Ralph Waldo Emerson writes in his journal:

  Last night H. T. read me verses which pleased if not by beauty of particular lines, yet by the honest truth, and by the length of flight & strength of wing; for, most of our poets are only writers of lines or of epigrams. These of H.T. at least have rude strength, & we do not come to the bottom of the mine. Their fault is, that the gold does not yet flow pure, but is drossy & crude. The thyme & marjoram are not yet made into honey; the assimilation is imperfect.
(The Journals and Miscellaneous Notebooks of Ralph Waldo Emerson, 8:257)
18 November 1842. Concord, Mass.

Thoreau is elected curator of the Concord Lyceum, despite his protests (Concord Lyceum records. Special Collections, Concord (Mass.) Free Public Library; Thoreau Society Bulletin 30 (January 1950), 2).

29 November 1842. Boston, Mass.

Orestes Augustus Brownson writes to Thoreau (The Correspondence (2013, Princeton), 1:116; MS, The Morgan Library & Museum, New York, NY).

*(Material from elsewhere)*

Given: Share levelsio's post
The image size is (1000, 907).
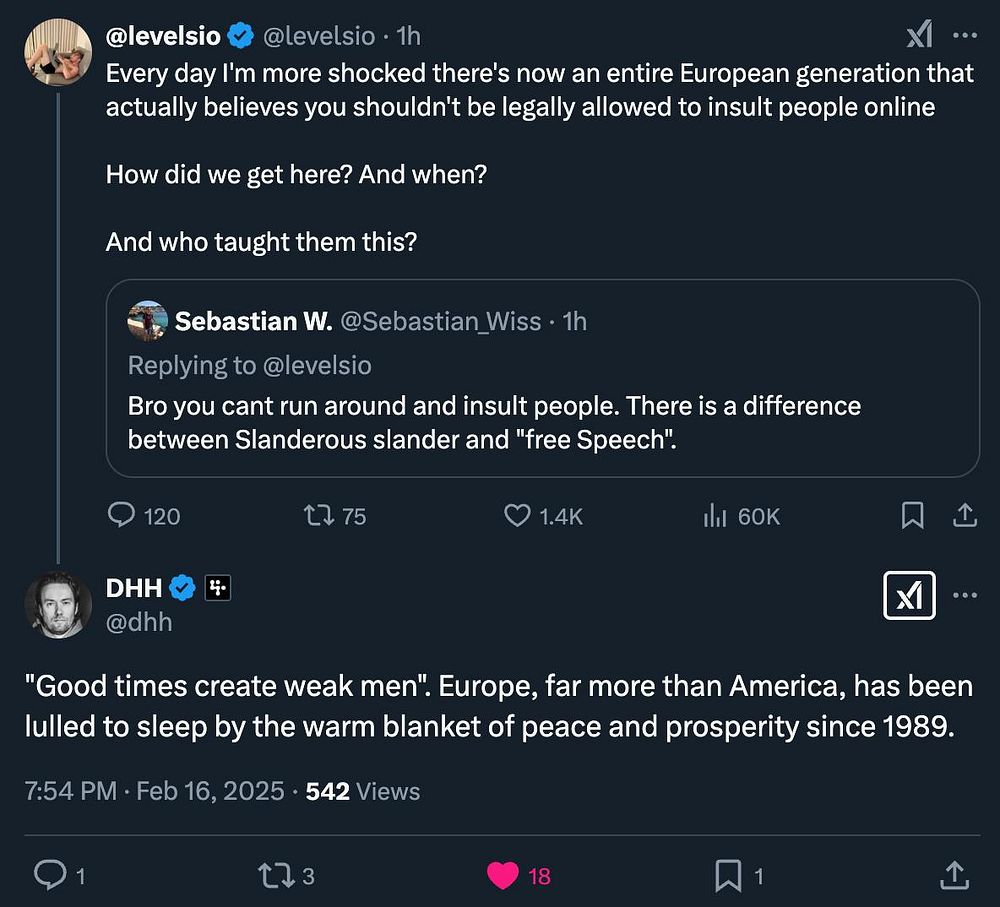Looking at the screenshot, I should click(964, 516).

6 December 1842. Boston, Mass.

William Ellery Channing writes to Ralph Waldo Emerson:

  I regret not having seen our forester-Thoreau, yesterday; his face would have been welcome to me . . . Now then, with the blessing of God, upon yourself, & Elizabeth [Sherman Hoar], & all other of the saints, & my fisherman [Nathaniel] Hawthorne, & the forester, & all those tutal figures, who move piously among the now bare bought, of a once populous summer-foliage.
(Studies in the American Renaissance 1989, 179)
8 December 1842. Concord, Mass.

Prudence Ward writes to her brother, George Ward:

  We find the Englishmen [Charles Lane and Henry Wright] very agreeable; they are at Mr. [A. Bronson] Alcott’s. We took tea with them at Mrs. Brook’s, and they passed one evening here, and at Mrs. [Cynthia Dunbar] Thoreau’s.
(Bronson Alcott at the Alcott House, England, and Fruitlands, New England (1842-1844), 29)
9 December 1842. Cambridge, Mass.

James Richardson Jr. writes to Thoreau:

Friend Thoreau

  I have been desirous of sending to some of my mystic brethren—some selections from certain writings of mine, that wrote themselves, when “I was in the spirit on the Lord’s Day.” Some of these are so utterly and entirely out of all my rational faculties, that I can’t put any meaning in them; others I read over, and learn a great deal from. This, I send you, seems to be a sort of Allegory—When you return it, will you be so kind as to tell me all that it means, as there are some parts of it I do not fully understand myself—I have a grateful remembrance of the moment I saw you in. Mr emerson too I have less awe of, and more love for, than formerly His presence has always to me something infinite as well as divine about it. Mrs Emerson I am very desirous of knowing. Your family give my love to—

James Richardson jr

(The Correspondence of Henry David Thoreau, 71; MS, The Morgan Library & Museum, New York, NY)
27 December 1842. Concord, Mass.

Ralph Waldo Emerson reimburses Thoreau $2.52 for expenses on The Dial (Ralph Waldo Emerson’s account books. Houghton Library, Harvard University, Cambridge, Mass.).

Winter 1842. Groton, Mass.?

Richard Fuller sends Thoreau a music box as a memento of their excursion to Mount Wachusett and in appreciation of Thoreau’s tutoring (The Days of Henry Thoreau, 133). See entry 16 January 1843.